When trying to scale a column/feature in a Spark Data Frame I need to first assemble the feature into an list/array. I'm using the R package sparklyr
but this should be the same in Scala or Python.
If I try without assembling the feature I'm trying to scale I get:
library(sparklyr)
library(dplyr)
sc <- spark_connect(master = "local")
copy_to(sc, mtcars, "mtcars")
tbl(sc, "mtcars") %>%
ft_standard_scaler(input_col = "wt", output_col = "wt_scaled")
Error: java.lang.IllegalArgumentException: requirement failed: Column wt must be of type struct<type:tinyint,size:int,indices:array<int>,values:array<double>> but was actually double.
at scala.Predef$.require(Predef.scala:224)

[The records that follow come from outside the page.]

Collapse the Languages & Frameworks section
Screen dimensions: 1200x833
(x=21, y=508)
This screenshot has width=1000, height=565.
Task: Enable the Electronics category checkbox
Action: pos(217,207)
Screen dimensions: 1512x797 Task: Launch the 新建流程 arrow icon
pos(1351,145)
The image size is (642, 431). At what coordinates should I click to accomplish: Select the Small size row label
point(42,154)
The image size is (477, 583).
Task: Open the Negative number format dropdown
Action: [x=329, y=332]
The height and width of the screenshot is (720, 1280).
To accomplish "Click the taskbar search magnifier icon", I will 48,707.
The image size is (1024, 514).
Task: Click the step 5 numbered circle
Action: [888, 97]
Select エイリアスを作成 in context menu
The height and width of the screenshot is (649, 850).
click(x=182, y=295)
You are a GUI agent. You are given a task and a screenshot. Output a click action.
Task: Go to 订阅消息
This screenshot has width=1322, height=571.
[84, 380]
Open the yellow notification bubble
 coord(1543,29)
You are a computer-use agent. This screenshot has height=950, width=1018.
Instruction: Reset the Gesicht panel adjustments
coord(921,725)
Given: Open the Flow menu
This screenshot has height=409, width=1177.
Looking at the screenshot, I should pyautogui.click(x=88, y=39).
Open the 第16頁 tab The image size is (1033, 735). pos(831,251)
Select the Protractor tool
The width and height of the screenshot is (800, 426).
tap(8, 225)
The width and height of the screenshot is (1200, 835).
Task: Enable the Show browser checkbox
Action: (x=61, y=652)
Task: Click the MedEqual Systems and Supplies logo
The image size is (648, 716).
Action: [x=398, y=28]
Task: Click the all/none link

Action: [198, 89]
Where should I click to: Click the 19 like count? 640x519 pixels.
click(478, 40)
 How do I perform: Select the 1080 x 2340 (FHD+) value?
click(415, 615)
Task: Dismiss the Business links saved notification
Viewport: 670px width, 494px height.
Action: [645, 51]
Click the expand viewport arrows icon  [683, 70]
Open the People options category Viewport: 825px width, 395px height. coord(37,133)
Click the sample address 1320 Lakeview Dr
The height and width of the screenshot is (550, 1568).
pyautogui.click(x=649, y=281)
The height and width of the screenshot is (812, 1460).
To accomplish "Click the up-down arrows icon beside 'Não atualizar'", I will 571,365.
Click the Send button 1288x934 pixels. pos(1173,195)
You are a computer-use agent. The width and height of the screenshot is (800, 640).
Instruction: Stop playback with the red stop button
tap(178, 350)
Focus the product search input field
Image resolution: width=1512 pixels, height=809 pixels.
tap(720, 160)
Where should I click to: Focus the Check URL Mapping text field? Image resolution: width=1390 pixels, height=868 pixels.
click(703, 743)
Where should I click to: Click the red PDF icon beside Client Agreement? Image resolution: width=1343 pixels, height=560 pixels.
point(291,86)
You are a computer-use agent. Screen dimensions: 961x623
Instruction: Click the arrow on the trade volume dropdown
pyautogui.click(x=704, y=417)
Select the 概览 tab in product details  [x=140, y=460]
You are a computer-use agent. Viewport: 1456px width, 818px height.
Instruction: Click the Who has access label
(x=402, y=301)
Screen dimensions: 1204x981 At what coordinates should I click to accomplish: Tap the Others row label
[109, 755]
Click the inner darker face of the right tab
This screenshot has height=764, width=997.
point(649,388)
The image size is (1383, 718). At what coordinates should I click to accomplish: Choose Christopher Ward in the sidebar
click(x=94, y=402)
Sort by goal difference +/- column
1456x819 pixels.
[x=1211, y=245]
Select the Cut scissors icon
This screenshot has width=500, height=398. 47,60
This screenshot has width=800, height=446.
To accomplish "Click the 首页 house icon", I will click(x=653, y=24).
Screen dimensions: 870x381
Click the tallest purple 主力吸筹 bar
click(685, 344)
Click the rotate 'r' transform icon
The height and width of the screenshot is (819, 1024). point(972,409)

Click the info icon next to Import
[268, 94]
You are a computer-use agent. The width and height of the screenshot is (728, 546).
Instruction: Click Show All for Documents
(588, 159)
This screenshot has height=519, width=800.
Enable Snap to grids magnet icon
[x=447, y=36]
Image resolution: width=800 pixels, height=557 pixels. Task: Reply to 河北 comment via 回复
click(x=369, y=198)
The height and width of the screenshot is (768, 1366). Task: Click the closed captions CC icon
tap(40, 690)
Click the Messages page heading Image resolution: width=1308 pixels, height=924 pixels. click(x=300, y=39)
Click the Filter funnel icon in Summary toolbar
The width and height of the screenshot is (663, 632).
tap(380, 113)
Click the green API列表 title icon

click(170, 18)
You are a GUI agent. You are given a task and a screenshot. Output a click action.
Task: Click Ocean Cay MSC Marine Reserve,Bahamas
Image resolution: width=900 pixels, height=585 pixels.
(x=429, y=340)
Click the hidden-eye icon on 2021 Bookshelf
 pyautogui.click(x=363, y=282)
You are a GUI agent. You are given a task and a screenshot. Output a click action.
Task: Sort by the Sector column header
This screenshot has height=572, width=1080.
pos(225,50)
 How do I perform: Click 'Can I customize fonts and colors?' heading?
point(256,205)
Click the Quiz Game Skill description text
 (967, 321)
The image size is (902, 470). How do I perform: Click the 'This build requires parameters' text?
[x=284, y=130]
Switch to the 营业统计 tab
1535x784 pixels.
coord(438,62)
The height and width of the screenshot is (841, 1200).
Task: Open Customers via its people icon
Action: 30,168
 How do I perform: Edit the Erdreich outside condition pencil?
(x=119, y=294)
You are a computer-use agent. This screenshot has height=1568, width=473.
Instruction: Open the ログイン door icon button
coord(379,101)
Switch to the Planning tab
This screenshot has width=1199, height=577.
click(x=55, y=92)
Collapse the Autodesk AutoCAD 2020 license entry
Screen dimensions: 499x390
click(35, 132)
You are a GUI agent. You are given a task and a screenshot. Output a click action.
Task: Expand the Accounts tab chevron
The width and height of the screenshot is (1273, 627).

But if I use ft_vector_assemble()
it does the job.
tbl(sc, "mtcars") %>%
ft_vector_assembler(input_col = "wt", output_col = "wt_temp") %>%
ft_standard_scaler(input_col = "wt_temp", output_col = "wt_scaled") %>%
select(wt, wt_scaled)
#> # Source: spark<?> [?? x 2]
#> wt wt_scaled
#> <dbl> <list>
#> 1 2.62 <dbl [1]>
#> 2 2.88 <dbl [1]>
#> 3 2.32 <dbl [1]>
#> 4 3.22 <dbl [1]>
#> 5 3.44 <dbl [1]>
#> 6 3.46 <dbl [1]>
#> 7 3.57 <dbl [1]>
#> 8 3.19 <dbl [1]>
#> 9 3.15 <dbl [1]>
#> 10 3.44 <dbl [1]>
#> # … with more rows
Created on 2019-08-16 by the reprex package (v0.3.0)
First of all, is there a reason why I have to assemble the feature? I realize that it's needed when you have multiple features, but why do you have to do it if you only have one?
Second, if I want to inspect or plot the values of the scaled column, is there a way to unlist the new column in Spark?